Centrafrique: plus de 20 morts à Kaga-Bandoro

Des rebelles ont attaqué mercredi dernier un camp de réfugiés dans cette localité du centre du pays.

Il y avait encore de la tension dans l’air jeudi à Kaga-Bandoro en début d’après-midi. La veille, cette localité du centre de la République centrafricaine a connu des heures agitées marquées par des coups qui ont entraîné la mort de plusieurs personnes. Selon des sources concordantes, des rebelles de l’ex-Séléka ont tenté de voler le groupe électrogène de la radio Kaga, une chaîne locale, lorsque l’un d’eux a trouvé la mort. En guise de représailles, ils ont attaqué un camp de réfugiés en faisant usage d’armes à feu et tué 13 personnes et blessé plusieurs autres.
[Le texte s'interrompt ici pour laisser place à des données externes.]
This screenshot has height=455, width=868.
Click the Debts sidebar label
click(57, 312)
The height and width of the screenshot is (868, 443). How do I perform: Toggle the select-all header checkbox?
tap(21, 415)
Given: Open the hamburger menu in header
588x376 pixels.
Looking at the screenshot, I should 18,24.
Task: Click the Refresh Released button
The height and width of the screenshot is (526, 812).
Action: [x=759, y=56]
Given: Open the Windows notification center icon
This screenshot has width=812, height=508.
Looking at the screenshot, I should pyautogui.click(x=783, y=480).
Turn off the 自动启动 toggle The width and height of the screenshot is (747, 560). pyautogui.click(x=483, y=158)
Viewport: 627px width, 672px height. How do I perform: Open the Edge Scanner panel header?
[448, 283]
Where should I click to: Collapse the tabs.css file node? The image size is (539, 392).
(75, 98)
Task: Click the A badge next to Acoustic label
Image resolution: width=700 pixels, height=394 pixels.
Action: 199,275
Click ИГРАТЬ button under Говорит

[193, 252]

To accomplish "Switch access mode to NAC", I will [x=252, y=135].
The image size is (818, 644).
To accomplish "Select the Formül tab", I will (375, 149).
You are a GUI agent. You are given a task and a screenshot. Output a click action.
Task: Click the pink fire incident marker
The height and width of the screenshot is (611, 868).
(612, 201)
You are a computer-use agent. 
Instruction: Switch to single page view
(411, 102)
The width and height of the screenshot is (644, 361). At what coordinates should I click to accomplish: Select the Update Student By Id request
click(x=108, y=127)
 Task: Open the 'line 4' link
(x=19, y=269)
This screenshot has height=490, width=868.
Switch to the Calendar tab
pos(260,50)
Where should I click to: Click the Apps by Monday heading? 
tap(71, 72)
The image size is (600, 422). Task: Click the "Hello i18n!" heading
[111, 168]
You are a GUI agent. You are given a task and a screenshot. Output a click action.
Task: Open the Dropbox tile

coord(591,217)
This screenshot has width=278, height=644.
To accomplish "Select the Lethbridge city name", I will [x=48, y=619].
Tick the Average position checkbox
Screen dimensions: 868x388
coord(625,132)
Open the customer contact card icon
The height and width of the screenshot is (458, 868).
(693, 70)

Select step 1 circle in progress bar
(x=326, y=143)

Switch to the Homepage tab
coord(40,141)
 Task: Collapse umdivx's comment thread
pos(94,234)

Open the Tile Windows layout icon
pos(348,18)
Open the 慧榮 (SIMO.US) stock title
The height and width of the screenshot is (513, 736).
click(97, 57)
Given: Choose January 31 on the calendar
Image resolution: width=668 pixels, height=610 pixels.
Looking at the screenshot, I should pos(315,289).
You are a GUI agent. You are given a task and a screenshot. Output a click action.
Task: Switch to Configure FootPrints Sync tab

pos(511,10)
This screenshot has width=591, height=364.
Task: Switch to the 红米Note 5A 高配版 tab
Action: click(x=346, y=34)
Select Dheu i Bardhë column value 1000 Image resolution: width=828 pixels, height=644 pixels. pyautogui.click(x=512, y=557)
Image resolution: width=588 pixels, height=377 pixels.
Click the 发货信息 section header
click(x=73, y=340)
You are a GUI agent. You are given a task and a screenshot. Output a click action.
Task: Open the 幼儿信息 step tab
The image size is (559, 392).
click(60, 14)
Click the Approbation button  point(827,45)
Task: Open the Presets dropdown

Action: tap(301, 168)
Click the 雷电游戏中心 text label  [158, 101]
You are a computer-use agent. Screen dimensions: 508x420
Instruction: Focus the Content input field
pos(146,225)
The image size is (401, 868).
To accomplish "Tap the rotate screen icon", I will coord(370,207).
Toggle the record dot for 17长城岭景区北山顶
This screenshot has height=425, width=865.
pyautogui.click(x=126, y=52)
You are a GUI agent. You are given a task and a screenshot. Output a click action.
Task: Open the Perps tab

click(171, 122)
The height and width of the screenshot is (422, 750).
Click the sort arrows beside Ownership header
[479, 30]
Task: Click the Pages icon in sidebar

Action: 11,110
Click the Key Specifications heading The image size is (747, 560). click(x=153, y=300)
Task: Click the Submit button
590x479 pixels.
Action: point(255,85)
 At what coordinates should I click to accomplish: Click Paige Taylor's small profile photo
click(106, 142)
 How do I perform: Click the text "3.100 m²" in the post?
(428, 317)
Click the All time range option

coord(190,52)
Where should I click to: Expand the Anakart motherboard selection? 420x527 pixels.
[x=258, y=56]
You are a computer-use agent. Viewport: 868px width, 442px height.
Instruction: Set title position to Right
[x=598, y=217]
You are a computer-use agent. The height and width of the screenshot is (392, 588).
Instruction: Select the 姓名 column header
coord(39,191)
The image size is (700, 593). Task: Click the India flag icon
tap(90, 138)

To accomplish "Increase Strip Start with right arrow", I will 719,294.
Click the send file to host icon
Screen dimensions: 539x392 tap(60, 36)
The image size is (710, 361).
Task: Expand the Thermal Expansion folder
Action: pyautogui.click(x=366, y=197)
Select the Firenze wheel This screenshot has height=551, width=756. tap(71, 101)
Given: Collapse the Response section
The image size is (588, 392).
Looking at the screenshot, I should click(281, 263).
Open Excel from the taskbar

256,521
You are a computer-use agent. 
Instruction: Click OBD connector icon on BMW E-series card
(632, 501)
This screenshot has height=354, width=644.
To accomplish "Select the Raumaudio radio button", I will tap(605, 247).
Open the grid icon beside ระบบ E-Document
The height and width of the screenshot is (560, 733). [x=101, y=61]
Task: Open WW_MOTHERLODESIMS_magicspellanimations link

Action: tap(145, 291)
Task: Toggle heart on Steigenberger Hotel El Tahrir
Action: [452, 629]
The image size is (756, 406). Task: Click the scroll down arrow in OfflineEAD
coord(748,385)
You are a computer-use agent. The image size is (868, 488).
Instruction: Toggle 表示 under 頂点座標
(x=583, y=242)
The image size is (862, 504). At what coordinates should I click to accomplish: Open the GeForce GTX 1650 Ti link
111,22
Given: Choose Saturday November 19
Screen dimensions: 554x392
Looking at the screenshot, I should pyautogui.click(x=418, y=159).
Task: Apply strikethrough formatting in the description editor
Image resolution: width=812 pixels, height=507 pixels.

Une source sécuritaire à Kaga-Bandoro parle de 17 blessés graves. Dans le souci de protéger les populations, les casques bleus de l’Organisation des Nations unies (ONU) ont riposté et tué dix rebelles. «Nous avons une situation de crise à Kaga-Bandoro à l’issue d’un braquage qui s’est soldé par le meurtre d’une personne apparemment de confession musulmane qui serait un ex-séléka. A partir de ce moment, il y a eu un dérapage. Les ex-Séléka ont décidé d’entreprendre des actions de représailles, mais (notre) force est sur le terrain», a témoigné Renner Onana, chef de Bureau de la Mission multinationale intégrée des Nations unies pour la stabilisation en Centrafrique (MINUSCA) à Kaga-Bandoro.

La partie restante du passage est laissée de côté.